Date: Mon, 3 Jan 2005 02:19:11 -0800 (PST)
From: Matt Hanson <[EMAIL PROTECTED]>
Subject: Re: [LIB] When EZ-Drive is a >must< for W98 * W2K installations


--- Philip Nienhuis <[EMAIL PROTECTED]> wrote:

       ...<content axed>...

> > another.  However I don't see where it'd be able to convert a type 0b
> > partition to 0c
> 
> I think you can use Ranish Partition Editor for that,
> http://www.ranish.com/part/c
> Perhaps Ranish is even better than PM, I've never tried either of them.
> I use Linux cfdisk for these sort of things, or an old (ancient) copy of
> Norton Disk doctor.
>  
> > Is there something available free that can either create or convert
> > existing logical 0b partitions to 0c?  The Ranish Partition Manager
> > perhaps?
> 
> Yes, see above.
> I think using Win2K to make these partitions will yield 0c types by
> default > 8 GB.

I did download the Ranish Partition Editor some time back for some reason,
but never used it.  I'll check it out.

I guess we're still not certain about just what caused my system to go
belly-up attempting to transfer files from one <8GB partition with W98 on
another <8GB partition to a data partition >8GB.  And whether or not the
lack of overlay played any part.  I've still got EZD installed at this
point, and haven't experienced any crashes transferring files since.

But I >am< having a very odd problem related to files on the 110.  Many of
my Winamp M3U ASCII playlist files just don't work on the 110 anymore.  The
problem files don't specify a full path to the MP3 file, but a relative one
that omits the root x:\MP3s folder in the path.  All MP3s and M3U files are
contained in sub-folders of x:\MP3s, and are all backed up on the desktop. 
M3Us with relatve paths like \Pop-Rock\REM\REM_XXXXX.mp3 work fine with
Winamp on the desktop.  But all my MP3 programs on the 110, Winamp,
Foobar2000, an the MP3 playlist/tag software Gearvolt, report errors trying
to find the same files on the Libby when they load the problem M3U files. 
Can't help to think there's some connection to the 110 crash a few weeks
back.

I'm tempted to start over, but I don't know if I'm ready for another ordeal
like the recent one any time very soon.  And I'm not quite sure which of
the many routes to follow might be the best course of action.

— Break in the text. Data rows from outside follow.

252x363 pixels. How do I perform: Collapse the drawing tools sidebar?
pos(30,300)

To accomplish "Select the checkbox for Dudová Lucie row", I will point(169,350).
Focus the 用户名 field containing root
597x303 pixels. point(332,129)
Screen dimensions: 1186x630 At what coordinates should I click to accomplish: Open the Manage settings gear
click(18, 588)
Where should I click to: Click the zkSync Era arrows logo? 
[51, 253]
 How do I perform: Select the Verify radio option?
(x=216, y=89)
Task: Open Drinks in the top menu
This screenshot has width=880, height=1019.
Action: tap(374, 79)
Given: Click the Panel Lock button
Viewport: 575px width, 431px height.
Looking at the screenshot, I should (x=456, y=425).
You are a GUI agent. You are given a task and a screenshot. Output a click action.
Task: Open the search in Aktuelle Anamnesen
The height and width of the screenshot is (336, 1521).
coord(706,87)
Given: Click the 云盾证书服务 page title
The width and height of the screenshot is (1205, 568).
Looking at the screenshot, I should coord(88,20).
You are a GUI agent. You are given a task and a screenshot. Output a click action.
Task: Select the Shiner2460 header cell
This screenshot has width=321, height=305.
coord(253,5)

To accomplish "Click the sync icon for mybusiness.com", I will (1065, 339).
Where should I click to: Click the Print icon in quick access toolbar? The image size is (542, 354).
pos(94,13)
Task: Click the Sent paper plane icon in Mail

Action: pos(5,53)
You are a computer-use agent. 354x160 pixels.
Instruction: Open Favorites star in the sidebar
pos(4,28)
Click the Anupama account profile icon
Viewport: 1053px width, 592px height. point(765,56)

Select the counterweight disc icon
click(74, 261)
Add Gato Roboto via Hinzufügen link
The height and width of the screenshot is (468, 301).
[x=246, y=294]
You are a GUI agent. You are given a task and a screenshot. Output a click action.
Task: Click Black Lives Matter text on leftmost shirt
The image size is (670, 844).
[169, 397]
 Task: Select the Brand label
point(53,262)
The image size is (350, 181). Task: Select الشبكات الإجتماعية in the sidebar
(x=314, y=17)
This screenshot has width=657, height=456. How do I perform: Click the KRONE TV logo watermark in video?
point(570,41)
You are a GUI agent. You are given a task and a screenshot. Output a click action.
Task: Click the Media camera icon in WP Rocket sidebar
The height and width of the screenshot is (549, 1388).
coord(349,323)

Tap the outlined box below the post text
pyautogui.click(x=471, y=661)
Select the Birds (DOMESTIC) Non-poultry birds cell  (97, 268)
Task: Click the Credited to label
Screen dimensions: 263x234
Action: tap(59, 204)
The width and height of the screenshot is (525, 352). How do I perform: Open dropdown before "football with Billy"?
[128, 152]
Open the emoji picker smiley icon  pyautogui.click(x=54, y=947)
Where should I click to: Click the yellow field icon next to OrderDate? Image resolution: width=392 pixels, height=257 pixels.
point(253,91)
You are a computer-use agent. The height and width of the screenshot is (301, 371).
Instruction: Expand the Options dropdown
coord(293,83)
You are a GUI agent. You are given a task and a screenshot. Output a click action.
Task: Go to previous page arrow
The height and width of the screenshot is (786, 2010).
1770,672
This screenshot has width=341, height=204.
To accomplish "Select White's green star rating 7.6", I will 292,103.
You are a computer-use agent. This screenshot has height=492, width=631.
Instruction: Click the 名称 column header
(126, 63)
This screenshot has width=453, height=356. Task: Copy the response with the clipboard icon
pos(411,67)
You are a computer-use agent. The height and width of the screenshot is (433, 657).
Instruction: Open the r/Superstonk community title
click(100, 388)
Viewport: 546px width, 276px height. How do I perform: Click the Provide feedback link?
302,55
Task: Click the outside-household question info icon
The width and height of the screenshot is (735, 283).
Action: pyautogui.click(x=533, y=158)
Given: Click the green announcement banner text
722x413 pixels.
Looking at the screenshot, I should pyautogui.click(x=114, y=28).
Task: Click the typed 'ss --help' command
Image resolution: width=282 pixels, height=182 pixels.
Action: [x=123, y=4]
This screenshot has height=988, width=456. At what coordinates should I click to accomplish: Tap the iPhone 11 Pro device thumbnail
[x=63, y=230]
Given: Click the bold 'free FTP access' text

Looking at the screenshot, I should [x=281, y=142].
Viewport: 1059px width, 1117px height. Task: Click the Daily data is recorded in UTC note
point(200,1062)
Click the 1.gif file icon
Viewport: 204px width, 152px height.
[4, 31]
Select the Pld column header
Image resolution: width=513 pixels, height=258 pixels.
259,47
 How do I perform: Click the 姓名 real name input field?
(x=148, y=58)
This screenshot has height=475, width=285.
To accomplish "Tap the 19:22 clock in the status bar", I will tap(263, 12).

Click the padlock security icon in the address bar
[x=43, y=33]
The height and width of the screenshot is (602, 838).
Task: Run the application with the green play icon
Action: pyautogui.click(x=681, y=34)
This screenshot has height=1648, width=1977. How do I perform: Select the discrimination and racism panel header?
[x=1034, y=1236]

One thing I stumbled on by accident related to the long file name thing
happened when the W98 OS on my desktop crashed last week.  I skipped the
defalt DOS scandisk procedure, and ran scandisk from Windows as I've always
found it takes less time.  But it discovered a folder with recovery data
made quite a while back when I had to plug one of my Lib HDDs into the
system and run Phoenix.  Scandisk announced that it couldn't repair the FAT
table for the file because the path to the file was over >259< characters. 
What's wit that number?

I don't think I'll ever understand all the various methods the different
OSs use to report and record files information.